### Data to examine ###

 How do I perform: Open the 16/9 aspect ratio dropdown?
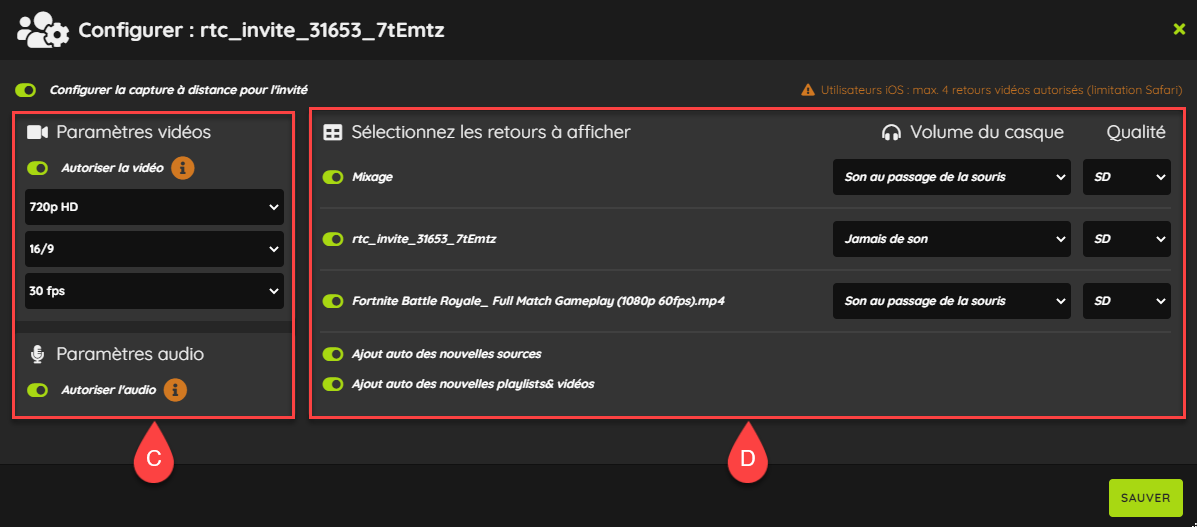click(154, 249)
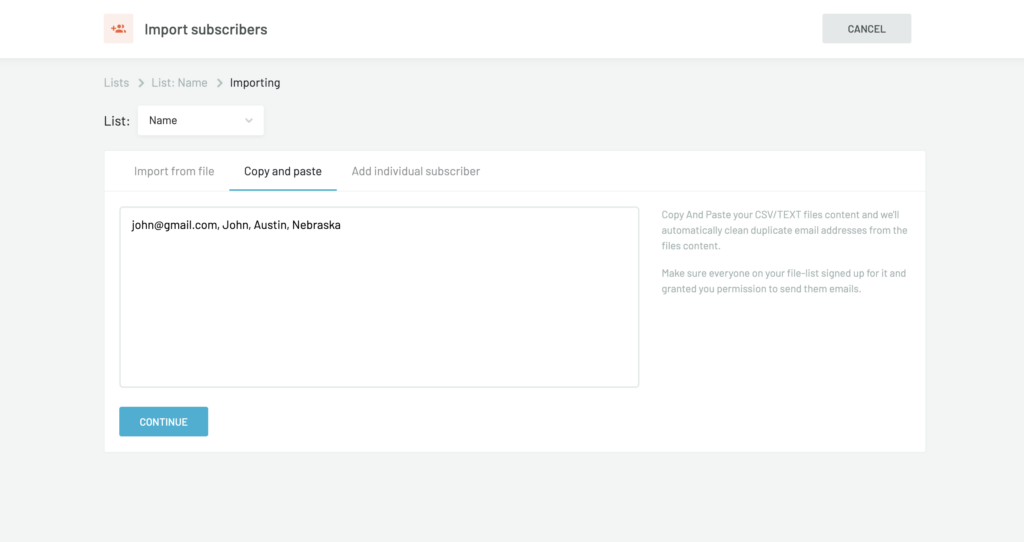The height and width of the screenshot is (542, 1024).
Task: Place cursor on the word Nebraska
Action: (316, 225)
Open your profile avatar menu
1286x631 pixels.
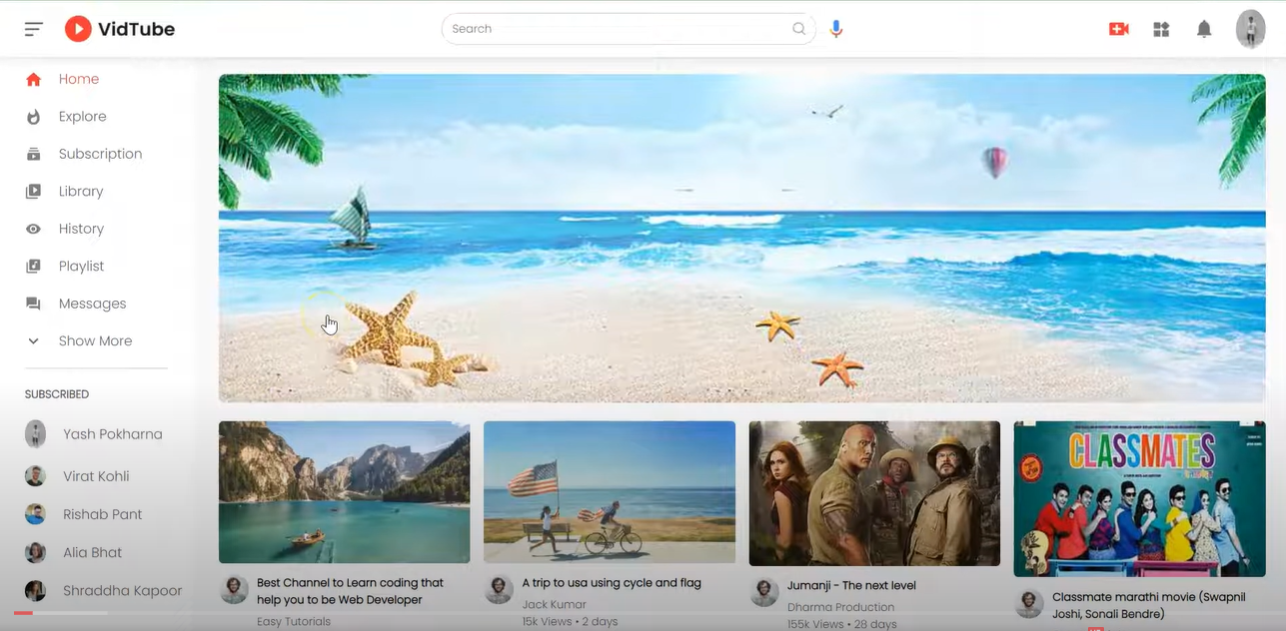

###

Action item> Please give the records above again exactly as they stand, with no pictures.

The completed task>
 How do I perform: Open the 16/9 aspect ratio dropdown?
click(154, 249)
The height and width of the screenshot is (542, 1024).
Task: Place cursor on the word Nebraska
Action: (316, 225)
Open your profile avatar menu
1286x631 pixels.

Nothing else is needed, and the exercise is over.